Ten months on, they’re in the news again. News 14 Carolina reports:
Last August, crews removed mattresses and spread polyurethane on the beds to stop bed bugs from hiding in the cracks. “Overall they were sympathetic, because they were amazed how one person could get bitten so many times,” said the woman.
In a statement, leaders at the shelter said “It’s unfortunate and a challenge. We’re being consistent and have hired a contractor to rework the plumbing and add a new washer and dryer to keep clothes and bed sheets cleaner. Along with new mattresses, we have recently added 60 new beds, and will add another 50 news beds in the near future.”
It’s not easy to get rd of bed bugs. And I hate to sound cynical, but it is probably quite a feat keeping a shelter bed bug-free even for ten months. Keeping in mind that many shelters are infested, the potential is always there for new guests at this shelter to bring them in.
That said, no one should have to live with bed bugs, and I am glad that the management is taking steps and I hope they have good, experienced advisors working with them on their bed bug treatment and prevention plans.

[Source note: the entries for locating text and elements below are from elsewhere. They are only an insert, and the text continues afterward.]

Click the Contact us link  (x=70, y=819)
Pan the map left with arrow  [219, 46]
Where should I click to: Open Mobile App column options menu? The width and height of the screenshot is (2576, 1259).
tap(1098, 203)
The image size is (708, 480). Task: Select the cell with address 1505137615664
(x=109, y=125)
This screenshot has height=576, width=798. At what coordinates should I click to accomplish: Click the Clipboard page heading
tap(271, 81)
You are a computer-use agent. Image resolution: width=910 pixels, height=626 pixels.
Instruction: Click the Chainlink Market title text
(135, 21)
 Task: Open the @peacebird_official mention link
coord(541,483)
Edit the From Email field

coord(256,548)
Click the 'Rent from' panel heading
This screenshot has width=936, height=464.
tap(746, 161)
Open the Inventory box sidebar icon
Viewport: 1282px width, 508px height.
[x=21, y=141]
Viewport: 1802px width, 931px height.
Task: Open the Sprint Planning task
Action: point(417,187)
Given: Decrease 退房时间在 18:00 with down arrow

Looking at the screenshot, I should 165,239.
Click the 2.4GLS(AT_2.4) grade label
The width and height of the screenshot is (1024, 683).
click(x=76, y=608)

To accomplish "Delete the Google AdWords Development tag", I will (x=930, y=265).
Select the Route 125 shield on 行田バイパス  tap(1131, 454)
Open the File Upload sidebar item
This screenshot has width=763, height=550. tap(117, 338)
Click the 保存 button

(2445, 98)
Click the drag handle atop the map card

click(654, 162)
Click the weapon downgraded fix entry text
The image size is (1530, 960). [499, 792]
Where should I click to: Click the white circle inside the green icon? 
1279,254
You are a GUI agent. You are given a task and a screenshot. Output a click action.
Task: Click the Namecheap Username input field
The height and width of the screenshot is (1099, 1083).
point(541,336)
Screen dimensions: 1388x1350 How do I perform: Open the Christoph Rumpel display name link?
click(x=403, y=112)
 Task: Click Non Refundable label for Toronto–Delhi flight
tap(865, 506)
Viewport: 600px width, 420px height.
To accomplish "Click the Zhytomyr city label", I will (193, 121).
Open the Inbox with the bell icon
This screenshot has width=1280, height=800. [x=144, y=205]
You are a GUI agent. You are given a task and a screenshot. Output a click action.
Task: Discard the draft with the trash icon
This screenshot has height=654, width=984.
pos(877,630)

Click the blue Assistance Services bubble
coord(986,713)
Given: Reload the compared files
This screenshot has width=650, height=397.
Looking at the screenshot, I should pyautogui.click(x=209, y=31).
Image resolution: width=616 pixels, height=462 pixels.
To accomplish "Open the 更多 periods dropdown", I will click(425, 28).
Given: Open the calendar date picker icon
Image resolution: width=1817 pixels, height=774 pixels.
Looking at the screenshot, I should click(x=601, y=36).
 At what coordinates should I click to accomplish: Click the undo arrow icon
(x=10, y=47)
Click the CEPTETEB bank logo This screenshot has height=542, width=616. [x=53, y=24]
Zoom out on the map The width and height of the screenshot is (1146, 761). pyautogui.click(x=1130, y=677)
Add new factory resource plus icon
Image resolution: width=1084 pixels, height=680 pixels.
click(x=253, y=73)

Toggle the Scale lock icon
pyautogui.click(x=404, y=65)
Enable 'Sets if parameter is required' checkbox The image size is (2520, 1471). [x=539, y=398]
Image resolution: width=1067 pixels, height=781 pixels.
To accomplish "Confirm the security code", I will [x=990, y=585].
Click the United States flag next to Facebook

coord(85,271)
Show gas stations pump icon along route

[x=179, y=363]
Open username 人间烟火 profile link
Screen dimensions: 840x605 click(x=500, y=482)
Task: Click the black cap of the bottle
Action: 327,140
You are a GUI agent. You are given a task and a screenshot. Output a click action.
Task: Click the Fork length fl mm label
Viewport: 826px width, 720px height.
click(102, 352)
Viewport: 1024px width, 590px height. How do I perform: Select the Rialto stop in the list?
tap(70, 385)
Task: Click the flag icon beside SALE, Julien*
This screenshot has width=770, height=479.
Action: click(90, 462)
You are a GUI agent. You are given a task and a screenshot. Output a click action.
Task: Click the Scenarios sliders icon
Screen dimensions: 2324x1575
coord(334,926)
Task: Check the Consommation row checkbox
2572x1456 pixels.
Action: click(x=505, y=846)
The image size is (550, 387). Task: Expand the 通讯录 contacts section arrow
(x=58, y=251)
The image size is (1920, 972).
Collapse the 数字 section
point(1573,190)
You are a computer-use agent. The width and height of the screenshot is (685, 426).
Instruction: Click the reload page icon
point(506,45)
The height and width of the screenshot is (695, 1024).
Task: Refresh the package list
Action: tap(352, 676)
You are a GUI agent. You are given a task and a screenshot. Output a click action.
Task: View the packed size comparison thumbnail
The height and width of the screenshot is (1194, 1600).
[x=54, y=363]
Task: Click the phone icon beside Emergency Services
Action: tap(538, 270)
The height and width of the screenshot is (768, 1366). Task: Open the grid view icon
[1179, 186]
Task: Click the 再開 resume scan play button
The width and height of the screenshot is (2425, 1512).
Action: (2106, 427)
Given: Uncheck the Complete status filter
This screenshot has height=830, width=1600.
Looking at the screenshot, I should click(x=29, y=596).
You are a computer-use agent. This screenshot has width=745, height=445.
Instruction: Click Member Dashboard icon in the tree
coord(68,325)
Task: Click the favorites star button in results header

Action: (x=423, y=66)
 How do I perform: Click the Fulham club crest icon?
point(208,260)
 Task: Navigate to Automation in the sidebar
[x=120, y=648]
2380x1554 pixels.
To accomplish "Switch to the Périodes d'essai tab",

Unfortunately, fighting bed bugs can mean a less hospitable atmosphere to guests, who often carry their homes, in the form of their few worldly belongings, with them (a practice which likely contributes to the spread of bed bugs):
Last year, officials with the shelter suggested the bed bugs may have come from dirty clothing. They are now monitoring how many belonging are brought into the shelter to protect residents.